MSD, known as Merck & Co. in the United States and Canada, informs that the first-in-class of the PD-1 inhibitors immuno-oncology drug, pembrolizumab, has been approved in Russia. This drug is indicated for the treatment of adult patients with unresectable or metastatic melanoma, as well as for the treatment of patients with advanced non-small-cell lung cancer with confirmed PD-L1 expression by tumor cells and disease progression during or after platinum-based therapy. The Registration Certificate for the drug, No. LP-003972 (ЛП-003972), was issued by the Ministry of Health of the Russian Federation and is available on the website of the State Registry of Medicinal Products.
The Registration Dossier for the medicinal product contains results from four clinical studies with over 2 000 patients enrolled, including subjects in the Russian Federation.
Pembrolizumab reactivates the immune system’s ability to attack the tumor. The immune system does not always recognize cancer cells as foreign cells, thus allowing some types of malignancies to avoid timely detection and destruction. Pembrolizumab deprives tumor cells of the ability to escape immunological control and returns the capacity to destroy tumor to the immune system’s components.
Sergey Tyulyandin, Deputy Director, Federal State Budget-funded Establishment N.N. Blokhin Russian Cancer Research Center of the Ministry of Health of the Russian Federation; Chairperson, Society of Clinical Oncology:
“The approval in Russia of the first immuno-oncology agent of the class of PD-1/PD-L1 checkpoint inhibitors is an essential addition to our anticancer armamentarium. Pembrolizumab, like the other agents with similar mechanism of action observed during clinical trials, is intended to activate the patient’s own protective system. Activation of antitumor immunity by means of checkpoint inhibitors results in improvement of the overall survival and quality of life of patients with malignancies. Pembrolizumab, in particular, has been shown to be more effective than standard treatment in patients with non-small-cell lung cancer who had previously received chemotherapy, and was approved for their treatment in Russia. The importance of the PD-L1 biomarker has to be mentioned; determination of this biomarker will allow to identify patients likely to benefit most from pembrolizumab therapy.”

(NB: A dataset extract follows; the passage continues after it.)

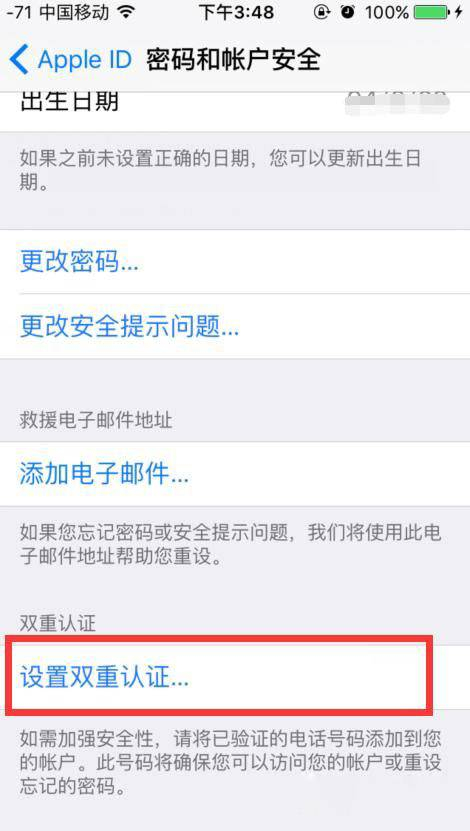Tap the blurred birth date value
Viewport: 470px width, 831px height.
[397, 103]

Lev Demidov, Head, Department of Biological Therapy, Federal State Budget-funded Establishment N.N. Blokhin Russian Cancer Research Center of the Ministry of Health of the Russian Federation; Chairperson, Association of Melanoma Experts “Melanoma.Pro”:
“Immuno-oncology today is one of the most promising areas in the treatment of tumors, including skin melanoma. The approval of pembrolizumab in our country will surely give a new chance to patients with skin melanoma by helping achieve better control of metastatic disease.”
Sergey Babkin, BU Director Oncology, MSD Russia:
“Pembrolizumab is a telling example of how scientific achievements can help people with the most complicated diseases. The approval of this drug in Russia is a great step towards providing physicians with an innovative tool for the treatment of patients with advanced melanoma and lung cancer, conditions that were previously extremely unresponsive to treatment. Our top priority at present is a continuation of the interaction with the Federal authorities to make the drug available to patients that can benefit from this treatment, as soon as possible”
Pembrolizumab received the first marketing authorization in 2014 in the United States as a treatment for patients with unresectable and metastatic melanomas with disease progression after previous therapy. It was later approved for use in treatment-naive patients with unresectable and metastatic melanomas and for the treatment of patients with metastatic lung cancer with PD-L1 overexpression, as well as for relapsing metastatic tumors of the head and neck region. At present, FDA is reviewing marketing authorization applications for a drug proposed for the treatment of advanced colorectal cancer and bladder cancer, as well as Hodgkin’s lymphoma.
As of November 2016, pembrolizumab was approved in over 50 countries, including the United States, Israel, European Union member states, Canada, Turkey, and India.
It is expected that pembrolizumab will become available in Russia in the second quarter of 2017. The drug will be manufactured at the MSD’s manufacturing site in Ireland. The final stage of the manufacture, including secondary packaging and quality control release testing, will be performed at the Ortat CJSC plant located in Kostromskaya region, part of the R-Pharm group of companies.